The dimension of time literally rearranges the following scenes throughout Stephen Massicotte’s intriguing play directed by Mary McDonald Kerr. Audiences need some patience in the first half so they can fully appreciate the unusual staging of the action. The rearrangement of unknown places and time reflects a nonlinear storytelling and changes at the playwright’s whim. Only afterwards, in the final scenes, will the audience actually realize what has supposedly occurred. 

Somehow Massicotte’s (author of the company’s 2009 Mary’s Wedding) coherently pieces this haunting love story written with a fairy tale sensibility while using sparse poetic dialogue that holds the audience's attention. Massicotte delves into the sensuality of fragrance, the smell of bread and rain and you, which Mann and Frieda represent. Drew Brehl and Molly Rhode characterize Mann and Frieda by displaying delightful innocent charm through these insecure personas. 

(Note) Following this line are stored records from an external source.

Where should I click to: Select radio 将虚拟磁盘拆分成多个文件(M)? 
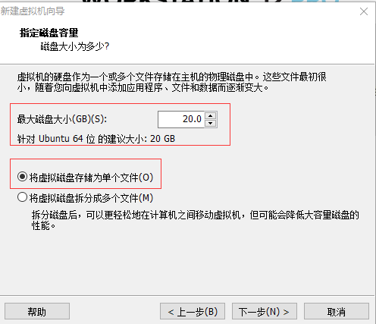pos(22,197)
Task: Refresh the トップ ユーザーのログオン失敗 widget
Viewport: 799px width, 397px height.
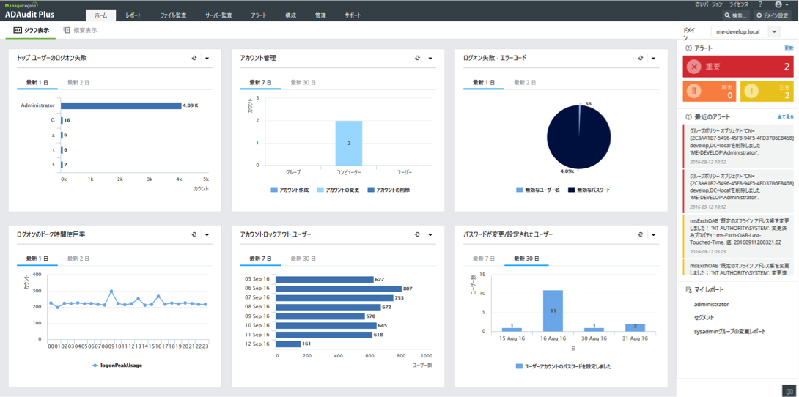Action: coord(194,58)
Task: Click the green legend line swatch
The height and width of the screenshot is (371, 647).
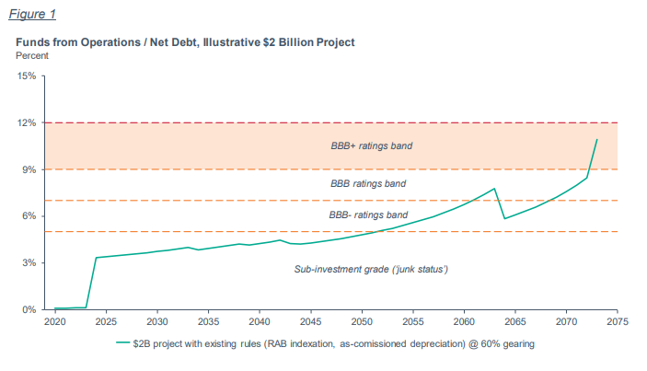Action: 128,344
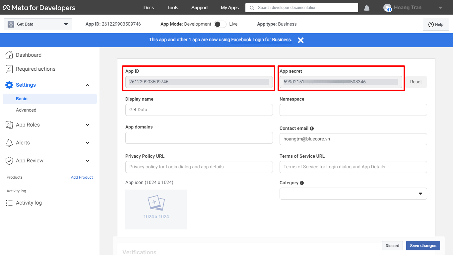Dismiss the Facebook Login banner
The width and height of the screenshot is (453, 255).
point(300,40)
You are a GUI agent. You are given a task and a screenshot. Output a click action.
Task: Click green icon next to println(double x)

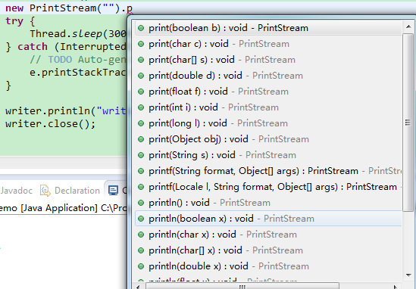[x=141, y=266]
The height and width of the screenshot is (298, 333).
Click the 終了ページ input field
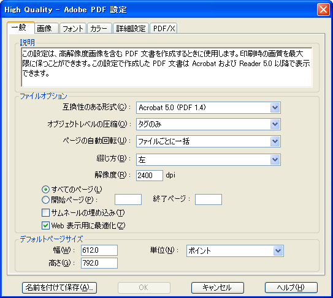[209, 199]
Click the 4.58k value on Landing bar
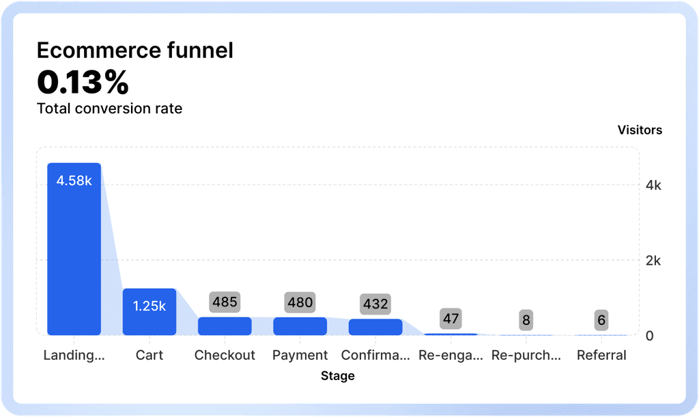 point(74,181)
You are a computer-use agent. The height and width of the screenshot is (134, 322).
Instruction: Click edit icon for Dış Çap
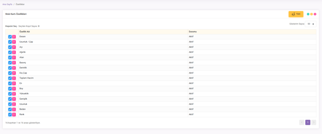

Richard Halverson appears to play “an inquisitor” as Monsieur Pierre and gives the audience an actor who will eternally (to rephrase the play’s language) be welcome on a Milwaukee stage. Dan Katula’s Aldolphus adds an impressive turn as Frieda’s destructive husband, who tires to the thwart the kind affection between Mann and Frieda.

Without revealing too much of the mystery in this production, The Clockmaker entertains on several visual and intellectual levels. Rick Graham’s scenic design, Jason Fassl’s lighting and Aria Thornton’s simple costumes add to the performance’s unique enchantment. While one wishes the pace moved slightly quicker (a one hour, forty minutes without intermission), the deliberate delivery and direction allows the surprise ending to fascinate the audience even more.

At the end of the evening, the audience might remember that when one person desires to make a difference, even in only one person’s life, they can by showing love and reap magnificent rewards. How wonderful to see this proven in McDonald Kerr’s and Rhode’s personal careers, professionals who have enriched Milwaukee theater as actors, choreographers and directors as distinctive women in the theatre, a pleasure to continually see develop over the years The entire cast in Next Act's appealing The Clockmaker defines how passion for one’s career or a particular person transforms events and time for good even into eternity.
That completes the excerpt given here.